Friday, March 10, 2006

Spring Ham

Itsunori warned me that this was budding season: I should expect odd things to happen and people to act a little mad.

The day before he’d seen a young man on the train--well-dressed, ordinary-looking--and the young man was calling out in a loud clear voice for 8 Man, a famous Japanese superhero.

“Where is 8 Man?”

“He should be here by now.”

“What’s happened to 8 Man?”

In this way he passed into the next car, calling out at every step for the overdue superhero.

Sure enough, as soon as I left class I felt a little odd. I couldn’t go, as I usually did, to the kissaten to study. Instead I walked along the river, following the Sobu Line to Yotsuya, to a place with cigarette smoke and fake wood paneling and the best katsudon anywhere.

As soon as I sat down at the common table, a man struck up a conversation with me. Which might sound normal to you, if you’ve never been to Tokyo.

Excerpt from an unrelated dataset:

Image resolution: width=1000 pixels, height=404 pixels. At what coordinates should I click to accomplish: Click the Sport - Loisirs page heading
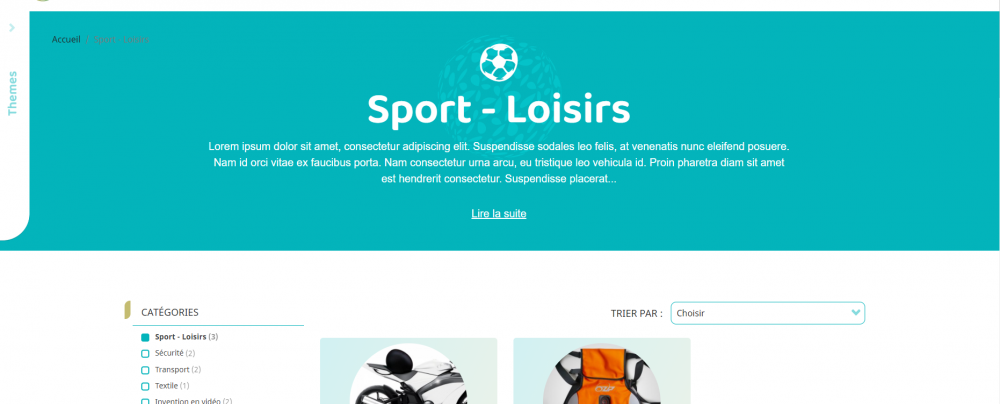pos(499,109)
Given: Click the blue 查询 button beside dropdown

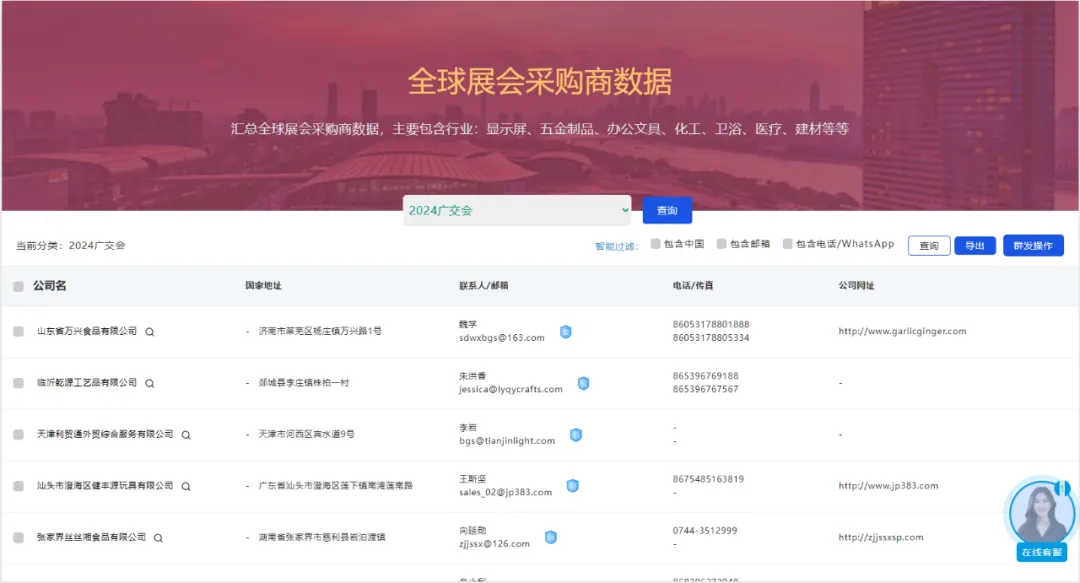Looking at the screenshot, I should (667, 211).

In Tokyo this never happens. Strangers do not talk. Any stranger who speaks is assumed at once to be insane, which is something I ought to keep in mind.

He was a tidy black-suited Japanese salariman and his business was ham. He imported prosciutto from Italy, Spain and St. Louis.

I wanted to know. “Is the prosciutto from St. Louis really as good?”

A sigh gusted out from him. “I do not say ‘better’, I say ‘different’.”

Seriously, it was hell, he confessed, trying to sell that damned American prosciutto. The Japanese didn’t trust it.

Italian and Spanish prosciutto was famous. But this was perfectly fine prosciutto. It was made in Italian style by an Italian family, a family with a history of prosciutto, a prosciutto pedigree. It was just made in America and, yes, made from American meat.

American meat was perfectly safe. Never mind the current scandals. After the scandals it was going to be safer than ever. Tough new regulations, everybody double-checking everything. Nothing could be safer than American meat. It was perfectly safe, this first-rate pedigreed prosciutto, this prosciutto on which his livelihood depended, his wife and child he almost never saw because he was always on a business trip hawking prosciutto, perfectly safe first-rate prosciutto that absolutely nobody wanted.

“Maybe you should just stick to the Italian and Spanish kind,” I suggested.

He looked at me with pure hate.

I finished my katsudon quickly. I skipped the cabbage entirely. I really like the cabbage.

I stood up and made a small apologetic bow. He didn’t acknowledge me. I hurried away.

I reminded myself that I must be careful now. It was budding season. Care must be taken with the Japanese, who are reserved, who hold so much back, and are thus bound to be terribly strained during this very dangerous season.

I must be wary when I speak.

Heaven knows what prosciutto lurks beneath.